Seattle outclassed the champs throughout the series and won two of the final three games without leading scorer Jared McCann, who was injured in Game 4.

But in retrospect, that seemingly seismic series win served as a foreshock to what has since occurred against the Stars — who tallied 108 points in the regular season (Seattle had 100).

The Kraken, of course, scored four goals in the first period in Game 1 vs. Dallas, making standout goalie Jake Oettinger look like an AHL call-up. Yes, the Stars evened the series two days later in Texas, but Sunday the Kraken scored five goals on Oettinger in the second period, setting off horns that could be heard throughout North America.

This has all come sans McCann. But when you’re among the deepest teams in hockey, the loss of a player does not foreshadow the loss of a game.

“We might not have the biggest names like a lot of teams, but we play like a real team,” said Kraken center Matty Beniers, who was one of seven goal-scorers for Seattle. “We’ve been doing it all year. That’s a big part of our success, is everyone contributing.”

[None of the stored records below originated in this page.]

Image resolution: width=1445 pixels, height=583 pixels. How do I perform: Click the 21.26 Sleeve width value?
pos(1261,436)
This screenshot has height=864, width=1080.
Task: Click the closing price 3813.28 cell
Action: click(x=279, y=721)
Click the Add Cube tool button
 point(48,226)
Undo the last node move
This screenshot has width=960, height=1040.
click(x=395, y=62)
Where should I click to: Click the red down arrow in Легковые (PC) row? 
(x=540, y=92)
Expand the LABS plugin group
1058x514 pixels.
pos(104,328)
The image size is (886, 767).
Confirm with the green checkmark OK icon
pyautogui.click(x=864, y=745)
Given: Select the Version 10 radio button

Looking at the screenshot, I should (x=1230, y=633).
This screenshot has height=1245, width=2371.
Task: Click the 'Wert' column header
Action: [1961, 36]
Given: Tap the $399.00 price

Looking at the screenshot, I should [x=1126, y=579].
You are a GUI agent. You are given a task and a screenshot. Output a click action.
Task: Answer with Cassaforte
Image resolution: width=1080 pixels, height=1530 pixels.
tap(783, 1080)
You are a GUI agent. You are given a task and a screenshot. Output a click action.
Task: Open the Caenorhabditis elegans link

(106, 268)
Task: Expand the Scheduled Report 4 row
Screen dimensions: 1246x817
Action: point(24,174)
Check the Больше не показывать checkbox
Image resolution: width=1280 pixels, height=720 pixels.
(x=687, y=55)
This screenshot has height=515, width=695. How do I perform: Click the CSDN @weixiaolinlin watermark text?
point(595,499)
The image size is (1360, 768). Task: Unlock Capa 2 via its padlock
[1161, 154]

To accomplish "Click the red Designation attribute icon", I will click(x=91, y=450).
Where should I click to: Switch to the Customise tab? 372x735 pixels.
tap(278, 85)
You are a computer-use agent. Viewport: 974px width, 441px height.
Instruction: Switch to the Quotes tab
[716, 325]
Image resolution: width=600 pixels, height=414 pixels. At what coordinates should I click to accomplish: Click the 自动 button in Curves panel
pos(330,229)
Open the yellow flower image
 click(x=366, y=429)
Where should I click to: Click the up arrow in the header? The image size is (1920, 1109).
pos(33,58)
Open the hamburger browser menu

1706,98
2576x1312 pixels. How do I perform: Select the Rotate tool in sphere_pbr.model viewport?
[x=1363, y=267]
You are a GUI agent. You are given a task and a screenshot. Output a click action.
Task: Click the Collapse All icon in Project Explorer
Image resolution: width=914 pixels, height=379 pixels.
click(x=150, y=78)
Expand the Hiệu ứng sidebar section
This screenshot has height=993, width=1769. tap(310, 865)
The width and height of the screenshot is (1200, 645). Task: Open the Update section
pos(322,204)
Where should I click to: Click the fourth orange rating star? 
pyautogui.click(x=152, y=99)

You need a little good fortune at the highest level of team sport. And the home team got just that at the start of the second when a shot on goal from Kraken left winger Tye Kartye ricocheted off Dallas defenseman Miro Heiskanen’s head, setting up a Jordan Eberle goal to put Seattle up 1-0. But that lucky break led to the Kraken breaking the game open, as four Kraken goals — including three in less than seven minutes — ensued in the period.

There was Alex Wennberg’s wrist shot three minutes and 36 seconds into the frame. There was Carson Soucy following with a wrist shot of his own three minutes later. Beniers, the Calder Trophy (rookie of the year) favorite, got in on the action with 11:38 remaining in the second, and after Dallas finally got on the board, Eeli Tolvanen put Seattle up 5-1 with an unassisted goal with 39 seconds remaining.

The onslaught prompted Stars coach Pete DeBoer to pull Oettinger out of the game. Didn’t make much of a difference. Seattle still found the back of the net twice in the third en route to its five-goal win.

It would have made sense to have little faith in the Kraken heading into the playoffs. Not just because they were a second-year team that finished with the seventh-best record in the Western Conference, but because it had been three months since they’d beaten a playoff team in regulation.

When this fact was brought to coach Dave Hakstol’s attention before the postseason began, he dismissed its significance entirely. And the players, it seems, dismissed anyone who doubted them.

“From Day One everyone has kind of counted us out. We’re no stranger to it. We’re used to it,” Eberle said. “I think the biggest thing is, if you have a belief system in here, it doesn’t matter what the outside noise says.”

Which probably means that if the new “outside noise” is that the Kraken are Stanley Cup-bound, they should ignore that, too. Hakstol rightfully downplayed the final score Sunday, recognizing the result as a victory and nothing more.

But anyone paying attention knows what this team is capable of now — especially with goalie Philipp Grubauer playing some of the best hockey of his career.

Underdogs no more. More like undertakers.

The world isn’t sleeping on the Kraken now. They’re busy leaving their foes sleepless.